Post holiday life can be a little jarring. Especially since I started physical therapy, have a doctor appointment and a hair appointment on different days after school this week. I went from having spools of time stretching out each day to...not.
Monday was a teacher work day. I was happy to see my friends. Miriam was still in Barcelona because her flight home was canceled. Alissa and I FaceTimed her, just to chat. We printed her sub plans and created something for her because one of the things she'd planned didn't work when we clicked on the link. (She made sub plans on her phone, which is heroic!)
I spent the day mostly making sub plans of my own.
A basket per day. Besides my upcoming chemo days, I have a data day with my team and a district training day on the horizon. (I didn't make sub plans for that day yet--sometimes if you work too far ahead, you have to change everything.)
Making sub plans is tedious. And you have to strike the balance between not too hard for the sub and not too boring for the students.
I went back to physical therapy on Monday also. I intended to go back in the summer, just to get my neck back into good working order. Then cancer came calling and I canceled the appointment. I think after my surgery and with my port, I have been holding my shoulders in kind of a protective posture and it hasn't helped anything. So back I went. It is not my idea of a good time. I like the therapist, but the perky aids talk to me in the patronizing way that people sometimes talk to the elderly (lots of people there are elderly). They ask me inane questions and I'm not great at small talk. I know it will help me though (the physical therapy, not the small talk). I was prepared for the fact that I'd need to go back in a week. He said he wants me back on Thursday. (But what about going home after school?) Sad. I'll just have to be very good about my exercises so I don't have to keep going so often.
So I have felt this thrum of too much too much too much and not enough time to do the things that make me feel like myself.
At the same time--it's always at the same time, counterweights abound--it's been great to be back at school. Yesterday they told me all the jokes I guess they've been saving up. There were the classics like, "Why was six afraid of seven?" (I can't tell you how many times I've pretended that is a joke I've never heard before.)
After a classic rendition of a knock knock joke where "who" is there and I gamely say "who who" and they asked if I was an owl, some kids decided to branch out and make up their own jokes.
Knock knock
Who's there?
Michael
Michael who?
Michael Jackson!
OK....
Then there was this one: a lengthy story about two apples, one yellow and one red, who were friends. The culminating punchline was that the red one asked the yellow one if he was a minion.

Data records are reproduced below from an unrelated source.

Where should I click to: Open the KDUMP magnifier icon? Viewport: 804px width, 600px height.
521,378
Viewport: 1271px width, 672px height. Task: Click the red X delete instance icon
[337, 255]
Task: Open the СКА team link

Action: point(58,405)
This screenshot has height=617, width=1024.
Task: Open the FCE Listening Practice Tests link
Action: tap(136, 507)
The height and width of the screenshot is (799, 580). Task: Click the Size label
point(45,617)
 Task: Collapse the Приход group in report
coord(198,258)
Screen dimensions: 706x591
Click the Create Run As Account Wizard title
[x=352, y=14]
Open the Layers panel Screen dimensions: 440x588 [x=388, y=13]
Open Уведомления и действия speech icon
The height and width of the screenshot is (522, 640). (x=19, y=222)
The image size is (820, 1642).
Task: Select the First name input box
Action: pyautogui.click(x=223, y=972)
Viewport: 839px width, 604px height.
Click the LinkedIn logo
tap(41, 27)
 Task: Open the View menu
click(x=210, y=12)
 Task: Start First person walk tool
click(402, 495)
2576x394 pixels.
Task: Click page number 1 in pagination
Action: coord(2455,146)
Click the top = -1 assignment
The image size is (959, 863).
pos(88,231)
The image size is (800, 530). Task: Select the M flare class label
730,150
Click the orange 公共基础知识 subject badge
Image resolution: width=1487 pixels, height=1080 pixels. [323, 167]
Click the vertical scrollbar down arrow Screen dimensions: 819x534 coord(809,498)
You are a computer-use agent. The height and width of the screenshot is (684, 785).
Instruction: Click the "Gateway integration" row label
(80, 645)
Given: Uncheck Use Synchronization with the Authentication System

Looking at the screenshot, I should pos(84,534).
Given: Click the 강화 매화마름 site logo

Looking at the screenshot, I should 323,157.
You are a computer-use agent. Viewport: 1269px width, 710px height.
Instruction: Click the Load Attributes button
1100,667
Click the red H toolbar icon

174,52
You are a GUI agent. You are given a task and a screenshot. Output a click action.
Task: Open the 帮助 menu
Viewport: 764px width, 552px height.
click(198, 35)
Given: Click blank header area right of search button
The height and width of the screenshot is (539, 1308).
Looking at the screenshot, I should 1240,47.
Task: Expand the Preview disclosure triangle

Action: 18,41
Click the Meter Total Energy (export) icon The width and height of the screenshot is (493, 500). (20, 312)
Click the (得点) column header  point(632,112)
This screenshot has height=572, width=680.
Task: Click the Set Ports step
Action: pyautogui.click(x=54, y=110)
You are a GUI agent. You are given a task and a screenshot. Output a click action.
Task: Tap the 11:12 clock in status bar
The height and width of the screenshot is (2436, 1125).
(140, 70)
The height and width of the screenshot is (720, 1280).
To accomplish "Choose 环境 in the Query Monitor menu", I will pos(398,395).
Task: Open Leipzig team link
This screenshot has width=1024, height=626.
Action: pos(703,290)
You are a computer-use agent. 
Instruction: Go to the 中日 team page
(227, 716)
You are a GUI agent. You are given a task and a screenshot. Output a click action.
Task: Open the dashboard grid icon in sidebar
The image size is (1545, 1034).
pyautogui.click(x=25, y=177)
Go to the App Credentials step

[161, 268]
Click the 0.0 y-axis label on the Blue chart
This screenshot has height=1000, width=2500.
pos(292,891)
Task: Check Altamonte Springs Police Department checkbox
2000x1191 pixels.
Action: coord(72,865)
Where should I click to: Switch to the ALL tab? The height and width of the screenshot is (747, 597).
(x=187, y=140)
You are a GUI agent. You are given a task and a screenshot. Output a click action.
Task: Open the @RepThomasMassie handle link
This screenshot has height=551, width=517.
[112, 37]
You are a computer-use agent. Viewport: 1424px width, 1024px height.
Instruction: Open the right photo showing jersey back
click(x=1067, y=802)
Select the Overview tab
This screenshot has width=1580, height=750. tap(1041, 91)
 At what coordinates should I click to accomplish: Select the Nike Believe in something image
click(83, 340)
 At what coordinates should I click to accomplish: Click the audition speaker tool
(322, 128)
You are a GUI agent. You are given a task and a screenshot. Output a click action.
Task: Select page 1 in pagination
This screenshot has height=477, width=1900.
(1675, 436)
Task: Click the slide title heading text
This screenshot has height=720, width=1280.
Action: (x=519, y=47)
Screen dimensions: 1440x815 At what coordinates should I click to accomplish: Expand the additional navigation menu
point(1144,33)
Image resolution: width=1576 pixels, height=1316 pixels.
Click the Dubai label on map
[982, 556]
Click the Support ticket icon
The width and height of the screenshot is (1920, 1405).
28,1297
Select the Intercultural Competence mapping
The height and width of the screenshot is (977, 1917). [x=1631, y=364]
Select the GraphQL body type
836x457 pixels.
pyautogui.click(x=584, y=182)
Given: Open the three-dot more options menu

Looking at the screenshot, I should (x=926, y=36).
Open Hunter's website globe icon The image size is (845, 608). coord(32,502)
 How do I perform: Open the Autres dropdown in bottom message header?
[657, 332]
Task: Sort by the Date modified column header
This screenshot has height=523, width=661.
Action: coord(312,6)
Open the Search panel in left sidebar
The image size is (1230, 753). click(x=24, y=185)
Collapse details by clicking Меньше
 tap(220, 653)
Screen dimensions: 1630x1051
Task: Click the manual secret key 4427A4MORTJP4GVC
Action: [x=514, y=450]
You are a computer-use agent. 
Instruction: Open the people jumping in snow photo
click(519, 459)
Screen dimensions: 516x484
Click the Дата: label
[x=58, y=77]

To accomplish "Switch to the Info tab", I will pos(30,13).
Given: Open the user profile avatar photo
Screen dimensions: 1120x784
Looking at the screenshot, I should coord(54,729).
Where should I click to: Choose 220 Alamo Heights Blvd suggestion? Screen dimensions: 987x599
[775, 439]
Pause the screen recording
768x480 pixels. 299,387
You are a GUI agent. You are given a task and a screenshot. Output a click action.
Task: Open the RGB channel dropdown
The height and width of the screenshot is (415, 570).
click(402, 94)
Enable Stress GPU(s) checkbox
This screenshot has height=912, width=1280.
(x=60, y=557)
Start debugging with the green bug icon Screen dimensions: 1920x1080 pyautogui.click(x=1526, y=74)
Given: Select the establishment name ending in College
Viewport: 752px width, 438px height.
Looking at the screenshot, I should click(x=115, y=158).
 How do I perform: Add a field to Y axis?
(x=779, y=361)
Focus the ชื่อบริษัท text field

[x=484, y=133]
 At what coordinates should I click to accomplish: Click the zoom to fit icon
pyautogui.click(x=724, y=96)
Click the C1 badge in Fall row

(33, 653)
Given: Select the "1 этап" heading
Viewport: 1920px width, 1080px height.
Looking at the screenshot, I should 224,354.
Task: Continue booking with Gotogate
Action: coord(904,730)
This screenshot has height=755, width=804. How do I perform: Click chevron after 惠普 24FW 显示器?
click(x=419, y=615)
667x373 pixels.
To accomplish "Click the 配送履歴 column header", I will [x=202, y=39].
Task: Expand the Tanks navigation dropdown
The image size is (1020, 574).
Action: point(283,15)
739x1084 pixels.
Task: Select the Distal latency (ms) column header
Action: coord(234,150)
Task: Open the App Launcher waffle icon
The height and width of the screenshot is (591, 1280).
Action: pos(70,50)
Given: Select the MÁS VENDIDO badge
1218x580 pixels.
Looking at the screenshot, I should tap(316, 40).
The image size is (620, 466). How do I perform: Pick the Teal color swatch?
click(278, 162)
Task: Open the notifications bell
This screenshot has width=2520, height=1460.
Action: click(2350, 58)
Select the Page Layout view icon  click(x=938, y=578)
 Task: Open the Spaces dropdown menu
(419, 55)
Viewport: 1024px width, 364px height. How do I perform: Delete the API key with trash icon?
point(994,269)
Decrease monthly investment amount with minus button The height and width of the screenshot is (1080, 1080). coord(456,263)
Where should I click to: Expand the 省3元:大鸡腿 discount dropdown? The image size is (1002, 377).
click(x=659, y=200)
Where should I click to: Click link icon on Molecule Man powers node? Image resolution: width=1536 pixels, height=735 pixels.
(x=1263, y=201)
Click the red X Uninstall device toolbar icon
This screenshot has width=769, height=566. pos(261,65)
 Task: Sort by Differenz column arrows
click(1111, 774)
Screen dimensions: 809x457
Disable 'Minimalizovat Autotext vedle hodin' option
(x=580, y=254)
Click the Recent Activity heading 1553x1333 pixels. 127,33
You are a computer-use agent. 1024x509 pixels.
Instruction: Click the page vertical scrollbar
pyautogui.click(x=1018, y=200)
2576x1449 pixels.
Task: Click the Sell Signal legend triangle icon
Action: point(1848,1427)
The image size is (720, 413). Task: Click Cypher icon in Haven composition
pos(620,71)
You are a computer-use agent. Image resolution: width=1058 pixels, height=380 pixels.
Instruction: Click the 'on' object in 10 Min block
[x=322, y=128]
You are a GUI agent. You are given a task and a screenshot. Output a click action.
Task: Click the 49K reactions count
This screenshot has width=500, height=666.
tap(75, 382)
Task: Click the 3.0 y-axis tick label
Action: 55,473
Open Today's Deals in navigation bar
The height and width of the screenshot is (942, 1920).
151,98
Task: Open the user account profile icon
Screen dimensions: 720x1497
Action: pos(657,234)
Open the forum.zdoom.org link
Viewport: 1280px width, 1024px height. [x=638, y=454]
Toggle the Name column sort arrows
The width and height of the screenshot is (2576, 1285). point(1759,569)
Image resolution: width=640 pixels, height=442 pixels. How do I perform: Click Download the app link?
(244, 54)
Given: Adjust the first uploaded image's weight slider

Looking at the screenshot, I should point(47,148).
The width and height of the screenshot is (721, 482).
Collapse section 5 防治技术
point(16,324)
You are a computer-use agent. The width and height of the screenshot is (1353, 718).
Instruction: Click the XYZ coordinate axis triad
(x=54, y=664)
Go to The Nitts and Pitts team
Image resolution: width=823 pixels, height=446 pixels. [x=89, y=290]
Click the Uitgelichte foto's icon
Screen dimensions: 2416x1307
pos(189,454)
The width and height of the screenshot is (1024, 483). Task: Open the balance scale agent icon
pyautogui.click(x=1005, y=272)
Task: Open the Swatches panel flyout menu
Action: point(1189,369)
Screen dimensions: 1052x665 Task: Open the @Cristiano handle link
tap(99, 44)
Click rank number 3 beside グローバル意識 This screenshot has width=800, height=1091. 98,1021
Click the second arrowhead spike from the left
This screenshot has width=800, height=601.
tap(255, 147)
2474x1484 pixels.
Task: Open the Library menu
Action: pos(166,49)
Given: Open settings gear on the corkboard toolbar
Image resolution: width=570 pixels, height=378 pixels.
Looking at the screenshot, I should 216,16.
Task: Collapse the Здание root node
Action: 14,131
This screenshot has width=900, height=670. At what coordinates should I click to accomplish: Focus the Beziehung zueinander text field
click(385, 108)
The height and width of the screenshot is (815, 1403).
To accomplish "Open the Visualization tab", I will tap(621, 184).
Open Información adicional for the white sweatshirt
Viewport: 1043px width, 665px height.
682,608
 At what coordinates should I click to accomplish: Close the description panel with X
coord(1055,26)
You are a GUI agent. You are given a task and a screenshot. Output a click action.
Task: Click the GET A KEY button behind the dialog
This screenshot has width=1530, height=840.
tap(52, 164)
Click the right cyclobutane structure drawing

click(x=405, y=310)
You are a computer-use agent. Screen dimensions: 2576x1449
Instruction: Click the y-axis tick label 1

When I didn't laugh/didn't know that was the punchline, he asked, "Don't you get it? You know, since minions are yellow?"
I think these kids should stick to the classics.
I read them Hooway for Wodney Wat. I told them it was one of my favorite books. One girl said, "You always say that."
I said, "But this one really really is."
They laughed and later they wanted to act it out. It was darling watching them squatting down and hopping around like rodents. They loved it and I love them.